Dans un pays où opèrent de puissants cartels de la drogue, la Cour suprême a officiellement dépénalisé lundi 28 juin l’usage légal de la marijuana pour les adultes. Huit des onze membres de cette instance ont ainsi déclaré inconstitutionnels une série d’articles de la loi mexicaine sur la santé qui interdisaient la consommation de marijuana.
« Aujourd’hui est un jour historique pour les libertés », s’est réjoui le président de la Cour, Arturo Zaldívar, à l’issue du vote. La décision de la Cour suprême intervient après que l’échec du Congrès mexicain à voter une loi sur cette question avant la date limite du 30 avril fixée par la plus haute juridiction du pays. Le 10 mars, la Chambre des députés avait approuvé un projet de loi à cet effet.
Un vote du texte était en attente au Sénat, qui l’avait déjà approuvé en novembre mais devait le reprendre après plusieurs amendements ajoutés par la chambre basse. Toutefois, début avril, la majorité au Sénat avait déclaré qu’elle envisageait de reporter à septembre la discussion finale de la loi. Ricardo Monreal, le coordinateur parlementaire du parti Morena au pouvoir avait alors déclaré que la loi émanant de la Chambre des députés « comportait des incohérences ».
La déclaration approuvée lundi par la Cour suprême signifie que ceux qui veulent désormais utiliser la marijuana à des fins récréatives peuvent demander une autorisation à la Commission fédérale pour la protection contre les risques sanitaires (Cofepris). Celle-ci ne pourra pas la leur refuser.

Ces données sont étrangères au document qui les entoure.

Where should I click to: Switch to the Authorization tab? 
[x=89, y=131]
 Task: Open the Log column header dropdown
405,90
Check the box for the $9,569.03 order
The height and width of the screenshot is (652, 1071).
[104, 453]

« Dans le passé, la Cofepris refusait ces autorisations, explique Adriana Muro, directrice de l’organisation de défense des droits de l’homme Elementa, citée par l’AFP. Désormais, l’autorisation doit être automatiquement accordée. »
Bien que les organisations civiles et les spécialistes applaudissent la décision de la Cour suprême, ils mettent en garde sur le fait que le Congrès doit encore légiférer sur la question. « La décision [de la Cour suprême] n’affecte pas le cadre de justice pénale et laisse un vide juridique en ce qui concerne la consommation, la culture et la distribution de cannabis », estime l’ONG Mexico United Against Crime sur Twitter.
La décision de la plus haute instance juridique du pays constitue cependant une étape importante pour le Mexique, qui compte 126 millions d’habitants. Le pays est plongé dans une spirale de violence depuis 2006, date à laquelle le gouvernement fédéral de l’époque a lancé une opération militaire antidrogue controversée. Depuis lors, le Mexique a enregistré plus de 300 000 meurtres.
Le 12 janvier, le gouvernement avait d’ores et déjà réglementé la production, la manipulation et la commercialisation de la marijuana à des fins médicales. Si elle est adoptée par le Congrès mexicain, la légalisation du cannabis fera du Mexique le troisième pays à l’autoriser au niveau national pour un usage récréatif, après l’Uruguay et le Canada.
Elle ouvre aussi un front à hauts risques avec les cartels de la drogue qui sont les puissants maîtres de ce secteur d’activité. En 2020, les autorités mexicaines ont saisi 244 tonnes de marijuana. Selon la dernière enquête nationale sur les drogues en 2016, 7,3 millions de Mexicains âgés de 12 à 65 ans ont déjà consommé plusieurs fois de la marijuana.